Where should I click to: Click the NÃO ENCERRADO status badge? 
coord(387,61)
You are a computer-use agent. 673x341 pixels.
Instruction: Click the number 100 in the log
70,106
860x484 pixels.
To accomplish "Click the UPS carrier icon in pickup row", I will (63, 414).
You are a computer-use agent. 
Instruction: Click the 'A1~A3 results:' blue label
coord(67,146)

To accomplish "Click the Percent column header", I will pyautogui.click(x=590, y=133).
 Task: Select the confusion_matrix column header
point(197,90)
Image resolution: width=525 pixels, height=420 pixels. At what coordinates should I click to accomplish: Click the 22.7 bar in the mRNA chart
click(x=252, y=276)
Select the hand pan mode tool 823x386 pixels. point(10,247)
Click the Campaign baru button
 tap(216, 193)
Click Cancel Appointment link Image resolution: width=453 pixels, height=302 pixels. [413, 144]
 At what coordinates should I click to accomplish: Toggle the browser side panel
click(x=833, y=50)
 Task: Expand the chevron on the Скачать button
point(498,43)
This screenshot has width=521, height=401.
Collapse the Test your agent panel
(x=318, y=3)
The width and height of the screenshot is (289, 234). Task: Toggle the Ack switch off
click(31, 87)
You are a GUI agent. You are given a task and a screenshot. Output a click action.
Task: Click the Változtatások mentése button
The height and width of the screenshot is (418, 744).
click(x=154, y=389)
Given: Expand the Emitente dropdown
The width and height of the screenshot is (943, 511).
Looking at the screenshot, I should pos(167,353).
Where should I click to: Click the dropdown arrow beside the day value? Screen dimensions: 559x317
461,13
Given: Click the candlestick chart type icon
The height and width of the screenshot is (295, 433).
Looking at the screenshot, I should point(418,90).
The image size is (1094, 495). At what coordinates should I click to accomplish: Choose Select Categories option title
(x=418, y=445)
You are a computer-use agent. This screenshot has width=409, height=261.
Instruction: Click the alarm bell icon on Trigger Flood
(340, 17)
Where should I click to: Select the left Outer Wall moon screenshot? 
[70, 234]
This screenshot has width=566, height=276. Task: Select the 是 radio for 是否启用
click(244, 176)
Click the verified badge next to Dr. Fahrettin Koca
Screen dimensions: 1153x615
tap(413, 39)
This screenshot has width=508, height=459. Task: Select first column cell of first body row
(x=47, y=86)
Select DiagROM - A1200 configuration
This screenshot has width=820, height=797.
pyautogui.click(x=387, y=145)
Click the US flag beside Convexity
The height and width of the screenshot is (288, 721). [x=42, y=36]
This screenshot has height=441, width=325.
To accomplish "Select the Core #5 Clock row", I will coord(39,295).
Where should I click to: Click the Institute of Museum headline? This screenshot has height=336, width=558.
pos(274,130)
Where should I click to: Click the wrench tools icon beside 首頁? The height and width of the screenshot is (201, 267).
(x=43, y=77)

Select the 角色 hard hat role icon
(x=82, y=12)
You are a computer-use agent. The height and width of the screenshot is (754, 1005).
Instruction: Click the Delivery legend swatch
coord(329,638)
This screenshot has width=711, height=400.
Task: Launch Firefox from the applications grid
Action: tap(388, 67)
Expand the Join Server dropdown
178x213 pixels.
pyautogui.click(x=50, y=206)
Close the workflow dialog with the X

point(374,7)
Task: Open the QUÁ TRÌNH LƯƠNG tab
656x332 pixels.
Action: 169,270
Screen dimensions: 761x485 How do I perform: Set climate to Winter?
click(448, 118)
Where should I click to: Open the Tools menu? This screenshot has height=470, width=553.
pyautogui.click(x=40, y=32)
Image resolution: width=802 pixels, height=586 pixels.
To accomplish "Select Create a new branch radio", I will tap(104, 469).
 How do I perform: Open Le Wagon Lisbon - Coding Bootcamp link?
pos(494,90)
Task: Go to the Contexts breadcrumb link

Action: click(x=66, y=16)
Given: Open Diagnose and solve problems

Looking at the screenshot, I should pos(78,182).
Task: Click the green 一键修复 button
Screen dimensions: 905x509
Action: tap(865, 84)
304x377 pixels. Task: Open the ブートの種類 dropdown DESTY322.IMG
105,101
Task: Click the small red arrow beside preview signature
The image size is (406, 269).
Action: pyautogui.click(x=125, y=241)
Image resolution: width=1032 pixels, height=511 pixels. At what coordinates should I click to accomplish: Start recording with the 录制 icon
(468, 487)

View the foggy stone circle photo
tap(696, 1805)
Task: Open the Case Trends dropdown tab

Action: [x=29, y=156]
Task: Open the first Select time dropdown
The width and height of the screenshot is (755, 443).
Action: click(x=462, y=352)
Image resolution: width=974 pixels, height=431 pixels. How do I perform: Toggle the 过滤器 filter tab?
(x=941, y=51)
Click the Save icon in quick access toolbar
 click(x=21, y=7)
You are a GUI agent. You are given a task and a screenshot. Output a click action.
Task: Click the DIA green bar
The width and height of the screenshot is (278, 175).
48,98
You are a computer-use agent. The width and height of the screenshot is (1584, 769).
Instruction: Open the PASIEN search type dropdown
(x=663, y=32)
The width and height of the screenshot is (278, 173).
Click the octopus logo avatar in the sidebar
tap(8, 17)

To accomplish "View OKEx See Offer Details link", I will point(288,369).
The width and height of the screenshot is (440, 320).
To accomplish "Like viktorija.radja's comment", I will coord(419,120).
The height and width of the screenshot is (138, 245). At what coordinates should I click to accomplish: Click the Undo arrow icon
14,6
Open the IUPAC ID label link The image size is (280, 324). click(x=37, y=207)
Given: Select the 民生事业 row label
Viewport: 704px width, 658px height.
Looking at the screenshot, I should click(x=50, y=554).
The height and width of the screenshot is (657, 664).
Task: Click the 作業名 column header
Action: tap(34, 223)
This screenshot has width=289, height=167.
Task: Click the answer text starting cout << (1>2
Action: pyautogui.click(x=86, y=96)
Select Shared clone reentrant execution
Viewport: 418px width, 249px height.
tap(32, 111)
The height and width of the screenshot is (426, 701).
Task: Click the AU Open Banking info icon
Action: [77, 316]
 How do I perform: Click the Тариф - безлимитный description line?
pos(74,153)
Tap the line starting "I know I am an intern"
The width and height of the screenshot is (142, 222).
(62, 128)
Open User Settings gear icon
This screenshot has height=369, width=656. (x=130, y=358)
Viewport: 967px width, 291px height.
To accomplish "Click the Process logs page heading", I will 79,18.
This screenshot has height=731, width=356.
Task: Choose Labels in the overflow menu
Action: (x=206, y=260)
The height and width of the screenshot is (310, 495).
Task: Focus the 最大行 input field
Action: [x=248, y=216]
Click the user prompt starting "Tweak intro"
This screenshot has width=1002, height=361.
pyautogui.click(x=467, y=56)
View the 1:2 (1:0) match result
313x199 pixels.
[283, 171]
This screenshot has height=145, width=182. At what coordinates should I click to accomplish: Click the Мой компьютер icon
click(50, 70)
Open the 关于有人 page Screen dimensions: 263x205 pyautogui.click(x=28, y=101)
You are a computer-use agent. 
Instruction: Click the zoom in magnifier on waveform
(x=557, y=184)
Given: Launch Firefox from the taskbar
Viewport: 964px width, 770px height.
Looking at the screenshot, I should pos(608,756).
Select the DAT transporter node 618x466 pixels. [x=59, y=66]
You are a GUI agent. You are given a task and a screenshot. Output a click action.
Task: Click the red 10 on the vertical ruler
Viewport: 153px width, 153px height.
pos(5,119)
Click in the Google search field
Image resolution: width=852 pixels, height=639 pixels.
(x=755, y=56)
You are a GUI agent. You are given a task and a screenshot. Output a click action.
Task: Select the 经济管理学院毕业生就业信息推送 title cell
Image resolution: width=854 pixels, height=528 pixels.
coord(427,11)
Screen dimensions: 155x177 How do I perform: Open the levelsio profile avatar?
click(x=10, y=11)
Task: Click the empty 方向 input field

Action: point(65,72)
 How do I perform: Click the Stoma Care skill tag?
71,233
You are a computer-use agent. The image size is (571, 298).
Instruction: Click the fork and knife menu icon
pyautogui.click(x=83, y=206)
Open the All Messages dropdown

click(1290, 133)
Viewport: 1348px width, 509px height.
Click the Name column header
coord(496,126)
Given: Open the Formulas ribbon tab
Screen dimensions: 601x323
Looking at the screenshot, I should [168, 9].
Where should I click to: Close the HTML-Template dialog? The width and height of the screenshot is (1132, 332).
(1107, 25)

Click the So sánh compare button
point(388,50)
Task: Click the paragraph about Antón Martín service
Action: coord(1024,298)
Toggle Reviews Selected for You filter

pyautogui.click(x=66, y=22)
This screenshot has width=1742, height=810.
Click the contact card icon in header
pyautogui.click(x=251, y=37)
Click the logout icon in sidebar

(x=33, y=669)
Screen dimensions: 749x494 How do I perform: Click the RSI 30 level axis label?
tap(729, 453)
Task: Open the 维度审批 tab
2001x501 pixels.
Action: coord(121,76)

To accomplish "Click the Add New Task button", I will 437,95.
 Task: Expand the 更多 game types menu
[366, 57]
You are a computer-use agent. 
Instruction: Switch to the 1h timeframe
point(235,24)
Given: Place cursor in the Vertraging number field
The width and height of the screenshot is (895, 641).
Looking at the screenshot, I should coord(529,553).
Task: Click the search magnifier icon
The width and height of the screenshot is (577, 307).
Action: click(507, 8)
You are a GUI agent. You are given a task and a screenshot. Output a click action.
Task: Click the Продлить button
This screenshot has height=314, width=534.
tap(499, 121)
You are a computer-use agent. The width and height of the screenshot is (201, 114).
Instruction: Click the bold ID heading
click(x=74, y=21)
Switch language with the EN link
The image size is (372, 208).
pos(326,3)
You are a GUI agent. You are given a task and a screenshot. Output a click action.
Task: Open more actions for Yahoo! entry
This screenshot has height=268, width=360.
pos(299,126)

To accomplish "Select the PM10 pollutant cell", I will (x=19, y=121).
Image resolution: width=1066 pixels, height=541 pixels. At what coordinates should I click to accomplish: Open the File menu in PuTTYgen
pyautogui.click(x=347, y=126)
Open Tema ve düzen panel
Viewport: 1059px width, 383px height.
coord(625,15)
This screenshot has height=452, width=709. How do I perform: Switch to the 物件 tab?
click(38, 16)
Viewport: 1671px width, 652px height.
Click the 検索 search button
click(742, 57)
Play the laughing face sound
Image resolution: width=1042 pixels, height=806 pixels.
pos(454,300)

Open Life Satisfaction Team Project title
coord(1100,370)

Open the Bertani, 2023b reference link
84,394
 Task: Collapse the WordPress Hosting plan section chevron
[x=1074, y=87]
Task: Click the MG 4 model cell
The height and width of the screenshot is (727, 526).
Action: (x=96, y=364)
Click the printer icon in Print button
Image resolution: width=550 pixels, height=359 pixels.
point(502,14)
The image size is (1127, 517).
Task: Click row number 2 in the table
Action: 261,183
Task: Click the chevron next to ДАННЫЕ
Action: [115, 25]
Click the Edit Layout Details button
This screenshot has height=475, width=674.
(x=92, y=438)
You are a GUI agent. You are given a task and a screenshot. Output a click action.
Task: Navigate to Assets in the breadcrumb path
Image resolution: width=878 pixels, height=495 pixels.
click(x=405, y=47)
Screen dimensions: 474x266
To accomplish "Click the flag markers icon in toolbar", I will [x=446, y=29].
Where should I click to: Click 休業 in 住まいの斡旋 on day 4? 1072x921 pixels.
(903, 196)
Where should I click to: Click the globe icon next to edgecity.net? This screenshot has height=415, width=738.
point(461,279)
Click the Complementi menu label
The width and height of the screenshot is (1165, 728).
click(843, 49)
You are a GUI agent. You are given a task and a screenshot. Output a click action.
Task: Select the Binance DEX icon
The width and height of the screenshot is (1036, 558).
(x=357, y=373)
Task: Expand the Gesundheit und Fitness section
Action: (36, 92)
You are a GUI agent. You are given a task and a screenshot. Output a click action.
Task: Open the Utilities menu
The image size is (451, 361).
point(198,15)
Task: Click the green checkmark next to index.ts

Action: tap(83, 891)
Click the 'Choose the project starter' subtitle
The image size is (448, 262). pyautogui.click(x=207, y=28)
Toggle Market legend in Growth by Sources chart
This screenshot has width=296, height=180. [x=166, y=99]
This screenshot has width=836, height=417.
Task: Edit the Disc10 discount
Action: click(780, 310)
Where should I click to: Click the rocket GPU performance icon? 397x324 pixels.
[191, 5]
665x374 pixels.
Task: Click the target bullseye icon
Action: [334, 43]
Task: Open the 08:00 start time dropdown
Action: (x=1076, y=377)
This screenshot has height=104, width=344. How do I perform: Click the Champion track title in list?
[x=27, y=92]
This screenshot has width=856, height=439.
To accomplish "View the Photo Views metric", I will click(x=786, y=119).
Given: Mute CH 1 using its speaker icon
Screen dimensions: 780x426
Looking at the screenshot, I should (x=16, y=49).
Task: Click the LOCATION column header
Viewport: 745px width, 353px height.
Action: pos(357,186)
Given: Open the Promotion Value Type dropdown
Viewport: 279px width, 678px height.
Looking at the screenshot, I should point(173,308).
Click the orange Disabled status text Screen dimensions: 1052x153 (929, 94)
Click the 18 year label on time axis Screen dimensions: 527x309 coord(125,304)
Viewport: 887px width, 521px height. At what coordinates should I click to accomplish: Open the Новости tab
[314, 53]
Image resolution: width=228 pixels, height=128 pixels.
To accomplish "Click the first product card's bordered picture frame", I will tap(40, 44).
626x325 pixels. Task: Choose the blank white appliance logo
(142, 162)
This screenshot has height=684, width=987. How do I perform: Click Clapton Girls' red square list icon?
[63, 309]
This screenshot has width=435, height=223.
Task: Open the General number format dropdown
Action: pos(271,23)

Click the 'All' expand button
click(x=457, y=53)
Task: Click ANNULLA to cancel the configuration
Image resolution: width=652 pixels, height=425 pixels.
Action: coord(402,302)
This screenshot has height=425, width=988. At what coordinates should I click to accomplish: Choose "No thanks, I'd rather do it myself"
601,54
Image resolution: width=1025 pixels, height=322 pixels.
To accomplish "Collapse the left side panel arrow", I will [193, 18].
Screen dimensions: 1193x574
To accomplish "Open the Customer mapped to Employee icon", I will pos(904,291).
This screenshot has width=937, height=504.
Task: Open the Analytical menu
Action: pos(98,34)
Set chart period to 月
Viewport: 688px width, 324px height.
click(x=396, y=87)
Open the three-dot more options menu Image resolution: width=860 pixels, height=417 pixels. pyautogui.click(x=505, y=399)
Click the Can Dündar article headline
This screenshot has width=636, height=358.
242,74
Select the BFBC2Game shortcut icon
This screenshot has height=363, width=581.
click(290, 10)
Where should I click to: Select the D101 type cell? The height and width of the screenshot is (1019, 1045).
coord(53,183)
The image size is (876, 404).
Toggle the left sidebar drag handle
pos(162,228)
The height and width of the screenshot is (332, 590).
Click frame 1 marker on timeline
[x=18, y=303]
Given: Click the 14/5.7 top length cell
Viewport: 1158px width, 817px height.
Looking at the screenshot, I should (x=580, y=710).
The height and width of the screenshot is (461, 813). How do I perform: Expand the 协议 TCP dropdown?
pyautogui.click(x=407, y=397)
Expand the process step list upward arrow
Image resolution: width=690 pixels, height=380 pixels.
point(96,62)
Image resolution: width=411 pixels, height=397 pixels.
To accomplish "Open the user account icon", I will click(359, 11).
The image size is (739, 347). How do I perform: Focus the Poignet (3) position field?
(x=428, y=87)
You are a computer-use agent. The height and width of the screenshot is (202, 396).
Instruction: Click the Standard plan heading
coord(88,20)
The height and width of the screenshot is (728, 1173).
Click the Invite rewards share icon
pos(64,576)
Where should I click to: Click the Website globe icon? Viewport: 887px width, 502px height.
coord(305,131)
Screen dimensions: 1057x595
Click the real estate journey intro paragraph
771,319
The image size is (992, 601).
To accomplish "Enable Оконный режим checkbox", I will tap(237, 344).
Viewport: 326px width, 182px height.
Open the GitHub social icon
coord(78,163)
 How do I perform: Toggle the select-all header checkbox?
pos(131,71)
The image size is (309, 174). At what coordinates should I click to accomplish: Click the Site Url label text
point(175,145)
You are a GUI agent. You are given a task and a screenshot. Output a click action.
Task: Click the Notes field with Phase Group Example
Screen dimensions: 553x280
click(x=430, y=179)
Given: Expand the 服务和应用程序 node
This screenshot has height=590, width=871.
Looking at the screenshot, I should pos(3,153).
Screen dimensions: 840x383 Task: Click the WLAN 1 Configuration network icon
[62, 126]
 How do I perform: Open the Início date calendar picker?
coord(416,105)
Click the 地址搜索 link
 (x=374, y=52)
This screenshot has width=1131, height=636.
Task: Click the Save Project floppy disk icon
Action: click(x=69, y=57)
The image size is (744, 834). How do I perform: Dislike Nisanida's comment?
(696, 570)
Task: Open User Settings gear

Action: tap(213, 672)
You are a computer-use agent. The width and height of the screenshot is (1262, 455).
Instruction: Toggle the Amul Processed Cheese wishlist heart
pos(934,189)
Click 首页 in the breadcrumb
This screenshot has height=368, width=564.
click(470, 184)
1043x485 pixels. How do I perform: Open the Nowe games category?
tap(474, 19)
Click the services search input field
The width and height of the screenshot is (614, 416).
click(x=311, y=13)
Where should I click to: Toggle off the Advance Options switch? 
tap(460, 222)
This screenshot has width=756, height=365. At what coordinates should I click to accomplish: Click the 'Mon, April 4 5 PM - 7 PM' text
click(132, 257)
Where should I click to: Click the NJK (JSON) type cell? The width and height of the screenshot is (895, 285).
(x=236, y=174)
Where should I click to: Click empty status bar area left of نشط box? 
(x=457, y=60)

::::::::

→ **Exercise prompt**
Here the job is to set down exactly the lines of the material above that fall between the one with "Instruction: Click the number 100 in the log" and the one with "Select the hand", inclusive, and nothing beyond them.

→ **Response to this exercise**
Instruction: Click the number 100 in the log
70,106
860x484 pixels.
To accomplish "Click the UPS carrier icon in pickup row", I will (63, 414).
You are a computer-use agent. 
Instruction: Click the 'A1~A3 results:' blue label
coord(67,146)

To accomplish "Click the Percent column header", I will pyautogui.click(x=590, y=133).
 Task: Select the confusion_matrix column header
point(197,90)
Image resolution: width=525 pixels, height=420 pixels. At what coordinates should I click to accomplish: Click the 22.7 bar in the mRNA chart
click(x=252, y=276)
Select the hand pan mode tool 823x386 pixels. point(10,247)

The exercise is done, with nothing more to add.